Does anybody know of a (Windows) program that does this, or an ongoing project?
This is an idea I've been thinking about for a while.

Many of you played around with Gmail accounts recently, but for people who haven't, I will quickly explain "Gmail-style labels":
In the "traditional" philosophy of Email, every message goes to a certain folder, i.e. Inbox, Sent Mail, your own custom folders, etc.
In Gmail, there are only a few actual folders (Inbox, Sent Mail, Spam, Trash, Archive) and you can't add more. Instead, you can apply labels to messages. The beauty of this is that:
1. You can apply more than one label to a message.
2. You can apply a label to messages in different folders.
I.e., labels and folders are completely independent.
Then, you can perform queries with regard to labels, view all messages under a label, etc.

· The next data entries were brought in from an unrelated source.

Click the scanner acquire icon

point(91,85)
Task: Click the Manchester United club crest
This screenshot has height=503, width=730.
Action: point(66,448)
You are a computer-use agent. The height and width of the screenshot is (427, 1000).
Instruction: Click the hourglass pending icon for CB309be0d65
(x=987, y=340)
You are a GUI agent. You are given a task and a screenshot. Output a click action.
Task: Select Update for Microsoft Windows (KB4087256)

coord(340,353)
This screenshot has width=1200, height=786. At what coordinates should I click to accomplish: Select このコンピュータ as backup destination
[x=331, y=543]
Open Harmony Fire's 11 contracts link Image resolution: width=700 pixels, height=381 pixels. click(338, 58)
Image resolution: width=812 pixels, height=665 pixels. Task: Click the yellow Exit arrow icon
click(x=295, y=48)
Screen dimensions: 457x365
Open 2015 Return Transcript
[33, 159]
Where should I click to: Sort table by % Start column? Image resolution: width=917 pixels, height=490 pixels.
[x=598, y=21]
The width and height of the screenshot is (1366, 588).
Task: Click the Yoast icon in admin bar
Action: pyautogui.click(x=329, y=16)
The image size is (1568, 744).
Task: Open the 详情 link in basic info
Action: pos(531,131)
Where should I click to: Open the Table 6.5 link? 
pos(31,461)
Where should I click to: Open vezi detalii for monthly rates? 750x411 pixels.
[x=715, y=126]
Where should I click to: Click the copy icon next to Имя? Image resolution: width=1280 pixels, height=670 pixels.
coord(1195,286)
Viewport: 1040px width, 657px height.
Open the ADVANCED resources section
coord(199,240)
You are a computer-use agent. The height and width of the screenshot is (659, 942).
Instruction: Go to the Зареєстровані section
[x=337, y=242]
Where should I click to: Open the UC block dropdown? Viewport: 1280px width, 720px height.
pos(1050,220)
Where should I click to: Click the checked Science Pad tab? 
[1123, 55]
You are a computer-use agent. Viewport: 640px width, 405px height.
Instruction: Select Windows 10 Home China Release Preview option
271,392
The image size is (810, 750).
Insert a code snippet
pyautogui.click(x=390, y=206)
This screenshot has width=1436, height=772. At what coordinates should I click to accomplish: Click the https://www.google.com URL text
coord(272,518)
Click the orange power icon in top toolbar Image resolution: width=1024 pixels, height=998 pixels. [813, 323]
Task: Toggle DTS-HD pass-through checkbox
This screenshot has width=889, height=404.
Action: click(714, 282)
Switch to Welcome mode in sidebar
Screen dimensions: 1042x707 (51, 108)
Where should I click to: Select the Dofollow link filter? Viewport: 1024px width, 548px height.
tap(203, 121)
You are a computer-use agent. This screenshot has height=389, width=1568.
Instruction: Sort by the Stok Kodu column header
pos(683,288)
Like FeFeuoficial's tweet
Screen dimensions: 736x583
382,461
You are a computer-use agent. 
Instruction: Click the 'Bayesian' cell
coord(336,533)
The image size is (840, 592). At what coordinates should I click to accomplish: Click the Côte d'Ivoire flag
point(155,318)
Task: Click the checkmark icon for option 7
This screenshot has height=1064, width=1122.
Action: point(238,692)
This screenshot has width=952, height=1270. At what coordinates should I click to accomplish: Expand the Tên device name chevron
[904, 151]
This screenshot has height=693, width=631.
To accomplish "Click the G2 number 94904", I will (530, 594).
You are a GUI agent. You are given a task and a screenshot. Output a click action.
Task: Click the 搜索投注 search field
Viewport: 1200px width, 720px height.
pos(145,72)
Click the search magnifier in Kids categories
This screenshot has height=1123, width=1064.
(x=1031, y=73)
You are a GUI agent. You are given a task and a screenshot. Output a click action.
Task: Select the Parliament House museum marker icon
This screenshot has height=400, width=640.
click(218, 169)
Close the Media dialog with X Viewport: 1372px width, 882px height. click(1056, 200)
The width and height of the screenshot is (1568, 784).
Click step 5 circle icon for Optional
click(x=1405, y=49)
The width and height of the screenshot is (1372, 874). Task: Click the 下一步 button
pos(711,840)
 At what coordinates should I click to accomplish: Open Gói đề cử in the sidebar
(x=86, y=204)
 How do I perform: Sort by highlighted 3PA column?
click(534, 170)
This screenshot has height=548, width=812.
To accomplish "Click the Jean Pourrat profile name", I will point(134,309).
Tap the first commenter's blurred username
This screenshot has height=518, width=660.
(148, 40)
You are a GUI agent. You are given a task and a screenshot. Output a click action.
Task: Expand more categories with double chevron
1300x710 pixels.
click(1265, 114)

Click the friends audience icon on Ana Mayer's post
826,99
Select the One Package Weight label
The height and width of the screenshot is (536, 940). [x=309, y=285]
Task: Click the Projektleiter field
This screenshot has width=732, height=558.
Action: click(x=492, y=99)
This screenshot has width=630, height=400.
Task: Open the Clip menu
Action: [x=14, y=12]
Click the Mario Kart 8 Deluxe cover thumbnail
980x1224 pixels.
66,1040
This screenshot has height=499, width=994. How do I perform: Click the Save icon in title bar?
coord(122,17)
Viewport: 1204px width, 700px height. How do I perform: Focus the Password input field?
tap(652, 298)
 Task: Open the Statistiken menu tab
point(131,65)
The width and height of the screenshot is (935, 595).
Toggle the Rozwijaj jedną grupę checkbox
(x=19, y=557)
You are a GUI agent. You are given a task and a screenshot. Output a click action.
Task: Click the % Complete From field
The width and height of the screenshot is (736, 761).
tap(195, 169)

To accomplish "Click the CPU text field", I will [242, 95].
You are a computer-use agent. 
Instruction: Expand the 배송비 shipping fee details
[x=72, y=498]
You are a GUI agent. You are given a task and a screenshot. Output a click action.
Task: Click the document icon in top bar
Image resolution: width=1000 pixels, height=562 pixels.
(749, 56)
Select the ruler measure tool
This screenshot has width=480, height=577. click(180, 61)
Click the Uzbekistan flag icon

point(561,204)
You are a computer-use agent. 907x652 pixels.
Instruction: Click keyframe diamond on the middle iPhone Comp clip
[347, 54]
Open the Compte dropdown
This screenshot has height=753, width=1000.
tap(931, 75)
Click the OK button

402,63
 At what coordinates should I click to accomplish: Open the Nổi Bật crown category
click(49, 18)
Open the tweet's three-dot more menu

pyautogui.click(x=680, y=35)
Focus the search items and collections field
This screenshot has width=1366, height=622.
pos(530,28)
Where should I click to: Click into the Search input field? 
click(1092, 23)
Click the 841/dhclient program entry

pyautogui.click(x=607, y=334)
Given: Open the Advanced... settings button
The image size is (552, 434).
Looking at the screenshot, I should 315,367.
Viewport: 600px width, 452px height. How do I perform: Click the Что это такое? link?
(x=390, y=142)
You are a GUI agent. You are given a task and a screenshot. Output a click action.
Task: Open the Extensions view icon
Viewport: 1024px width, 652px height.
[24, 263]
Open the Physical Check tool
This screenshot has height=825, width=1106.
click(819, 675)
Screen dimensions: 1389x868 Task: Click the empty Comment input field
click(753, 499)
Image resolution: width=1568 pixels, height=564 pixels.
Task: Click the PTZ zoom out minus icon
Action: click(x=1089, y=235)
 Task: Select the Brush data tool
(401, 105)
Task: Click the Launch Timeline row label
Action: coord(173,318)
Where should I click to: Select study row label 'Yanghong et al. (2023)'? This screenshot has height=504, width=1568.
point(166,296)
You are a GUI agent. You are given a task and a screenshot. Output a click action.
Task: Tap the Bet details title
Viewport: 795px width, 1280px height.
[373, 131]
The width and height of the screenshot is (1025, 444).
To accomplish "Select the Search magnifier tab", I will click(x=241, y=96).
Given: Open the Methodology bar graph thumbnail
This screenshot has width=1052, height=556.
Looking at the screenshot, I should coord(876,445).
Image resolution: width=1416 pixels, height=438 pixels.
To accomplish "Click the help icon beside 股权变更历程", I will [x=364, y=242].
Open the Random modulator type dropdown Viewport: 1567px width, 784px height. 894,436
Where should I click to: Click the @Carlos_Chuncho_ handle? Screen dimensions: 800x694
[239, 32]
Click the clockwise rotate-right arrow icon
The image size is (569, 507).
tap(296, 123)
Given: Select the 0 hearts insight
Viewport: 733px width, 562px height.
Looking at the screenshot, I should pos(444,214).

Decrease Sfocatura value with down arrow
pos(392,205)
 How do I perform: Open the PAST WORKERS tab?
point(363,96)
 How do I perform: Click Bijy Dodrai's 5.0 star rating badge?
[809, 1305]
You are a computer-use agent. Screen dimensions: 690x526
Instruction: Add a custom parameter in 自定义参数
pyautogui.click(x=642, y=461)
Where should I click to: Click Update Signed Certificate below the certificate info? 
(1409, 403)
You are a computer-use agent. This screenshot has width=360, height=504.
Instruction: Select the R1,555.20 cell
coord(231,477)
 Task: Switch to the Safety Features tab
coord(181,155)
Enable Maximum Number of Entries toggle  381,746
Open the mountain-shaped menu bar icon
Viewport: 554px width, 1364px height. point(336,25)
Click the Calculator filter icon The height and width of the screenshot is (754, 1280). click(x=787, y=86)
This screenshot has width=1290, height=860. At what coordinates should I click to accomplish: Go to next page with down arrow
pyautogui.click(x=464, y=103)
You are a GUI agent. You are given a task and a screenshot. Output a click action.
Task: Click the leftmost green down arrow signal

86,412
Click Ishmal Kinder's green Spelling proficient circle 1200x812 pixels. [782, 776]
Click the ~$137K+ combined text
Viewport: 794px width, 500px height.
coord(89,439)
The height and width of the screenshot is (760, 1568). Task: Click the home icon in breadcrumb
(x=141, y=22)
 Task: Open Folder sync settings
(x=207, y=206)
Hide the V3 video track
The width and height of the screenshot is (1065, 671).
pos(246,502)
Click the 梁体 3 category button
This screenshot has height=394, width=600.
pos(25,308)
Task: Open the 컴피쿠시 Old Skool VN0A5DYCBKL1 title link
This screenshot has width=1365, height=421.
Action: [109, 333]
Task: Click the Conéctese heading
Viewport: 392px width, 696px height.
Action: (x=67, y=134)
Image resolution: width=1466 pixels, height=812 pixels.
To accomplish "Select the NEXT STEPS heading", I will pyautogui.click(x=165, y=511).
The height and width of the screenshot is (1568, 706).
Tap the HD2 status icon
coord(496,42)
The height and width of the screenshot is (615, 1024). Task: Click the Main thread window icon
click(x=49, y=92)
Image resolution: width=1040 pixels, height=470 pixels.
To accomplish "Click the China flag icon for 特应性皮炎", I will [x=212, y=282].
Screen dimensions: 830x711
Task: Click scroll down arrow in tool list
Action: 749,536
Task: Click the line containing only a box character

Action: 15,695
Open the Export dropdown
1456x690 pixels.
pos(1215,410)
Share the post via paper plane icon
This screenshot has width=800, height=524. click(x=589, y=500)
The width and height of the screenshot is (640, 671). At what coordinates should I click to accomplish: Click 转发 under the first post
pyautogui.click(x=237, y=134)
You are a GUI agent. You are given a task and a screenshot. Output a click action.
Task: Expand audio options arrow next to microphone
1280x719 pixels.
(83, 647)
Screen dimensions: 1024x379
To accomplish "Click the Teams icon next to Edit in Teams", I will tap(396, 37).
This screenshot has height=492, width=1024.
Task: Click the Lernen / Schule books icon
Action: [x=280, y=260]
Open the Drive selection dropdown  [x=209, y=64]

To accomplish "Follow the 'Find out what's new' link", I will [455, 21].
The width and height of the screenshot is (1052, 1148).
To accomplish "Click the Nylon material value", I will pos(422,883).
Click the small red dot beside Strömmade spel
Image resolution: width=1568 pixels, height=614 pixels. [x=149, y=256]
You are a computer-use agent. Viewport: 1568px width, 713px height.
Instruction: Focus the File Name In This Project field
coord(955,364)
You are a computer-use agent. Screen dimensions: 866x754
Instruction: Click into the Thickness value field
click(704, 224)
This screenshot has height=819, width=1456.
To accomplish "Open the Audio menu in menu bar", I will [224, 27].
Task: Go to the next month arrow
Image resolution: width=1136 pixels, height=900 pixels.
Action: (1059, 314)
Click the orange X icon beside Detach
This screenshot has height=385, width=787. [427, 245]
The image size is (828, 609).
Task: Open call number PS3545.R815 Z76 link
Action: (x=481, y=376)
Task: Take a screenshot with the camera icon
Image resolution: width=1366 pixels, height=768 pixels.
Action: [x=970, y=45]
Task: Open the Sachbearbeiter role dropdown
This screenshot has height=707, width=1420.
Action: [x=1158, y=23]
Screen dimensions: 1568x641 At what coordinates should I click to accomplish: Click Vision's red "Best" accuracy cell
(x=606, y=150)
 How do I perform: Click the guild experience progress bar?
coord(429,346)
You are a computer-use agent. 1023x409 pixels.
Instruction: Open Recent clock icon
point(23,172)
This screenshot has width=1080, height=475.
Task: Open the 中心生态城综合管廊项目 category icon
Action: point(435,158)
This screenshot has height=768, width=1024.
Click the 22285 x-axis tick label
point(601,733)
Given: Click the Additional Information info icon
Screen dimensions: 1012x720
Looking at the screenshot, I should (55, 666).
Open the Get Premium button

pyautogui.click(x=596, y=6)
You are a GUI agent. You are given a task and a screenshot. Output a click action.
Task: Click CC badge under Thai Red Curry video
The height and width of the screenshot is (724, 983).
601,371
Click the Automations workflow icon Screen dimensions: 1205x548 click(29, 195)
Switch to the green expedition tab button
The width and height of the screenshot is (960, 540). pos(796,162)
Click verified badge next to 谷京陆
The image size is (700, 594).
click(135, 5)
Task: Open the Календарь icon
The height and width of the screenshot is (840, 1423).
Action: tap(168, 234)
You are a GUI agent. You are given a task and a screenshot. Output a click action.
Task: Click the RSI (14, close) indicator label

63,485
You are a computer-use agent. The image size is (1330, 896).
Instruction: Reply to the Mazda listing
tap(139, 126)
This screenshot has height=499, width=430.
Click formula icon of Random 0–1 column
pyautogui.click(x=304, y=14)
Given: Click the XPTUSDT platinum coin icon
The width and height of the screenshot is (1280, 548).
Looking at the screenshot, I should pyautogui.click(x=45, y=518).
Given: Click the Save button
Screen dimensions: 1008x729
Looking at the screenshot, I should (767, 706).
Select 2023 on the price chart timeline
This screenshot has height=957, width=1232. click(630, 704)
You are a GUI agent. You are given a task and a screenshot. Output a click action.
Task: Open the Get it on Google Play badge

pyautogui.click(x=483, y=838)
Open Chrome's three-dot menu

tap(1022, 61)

My thought was to apply the same philosophy to files as well.
I would mainly (only?) use it for photos (JPG files), but this can be generalized.
To be specific:

I have a directory C:\Misc\Netcooler\Pictures\Photos. In this directory I have many, many, many files, all sorted into many directories. And as many as I have, NC has maybe 10 times more.

The directories are all nicely sorted by date and named by event, therefore this is excellent for "sequential scanning". But it is terrible for "random access".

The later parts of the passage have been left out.